** begin RECORDED INFORMATION **

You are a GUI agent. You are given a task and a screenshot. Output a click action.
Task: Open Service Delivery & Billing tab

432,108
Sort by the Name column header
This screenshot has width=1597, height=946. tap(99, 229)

** end RECORDED INFORMATION **
** begin RECORDED INFORMATION **

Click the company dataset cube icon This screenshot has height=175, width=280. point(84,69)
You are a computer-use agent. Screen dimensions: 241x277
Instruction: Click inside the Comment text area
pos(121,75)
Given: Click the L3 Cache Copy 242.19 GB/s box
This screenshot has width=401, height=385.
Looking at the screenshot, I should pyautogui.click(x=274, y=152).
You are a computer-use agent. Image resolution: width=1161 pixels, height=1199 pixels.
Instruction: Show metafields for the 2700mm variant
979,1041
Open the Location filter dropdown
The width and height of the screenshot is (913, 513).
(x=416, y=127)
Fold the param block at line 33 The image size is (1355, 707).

** end RECORDED INFORMATION **

#### TASK INSTRUCTIONS
Reproduce verbatim the lines of the records beginning with the line containing "You are a GUI" and ending with the line containing "This screenshot has width=1597, height=946.", both of those lines included.

#### REPLY
You are a GUI agent. You are given a task and a screenshot. Output a click action.
Task: Open Service Delivery & Billing tab

432,108
Sort by the Name column header
This screenshot has width=1597, height=946. tap(99, 229)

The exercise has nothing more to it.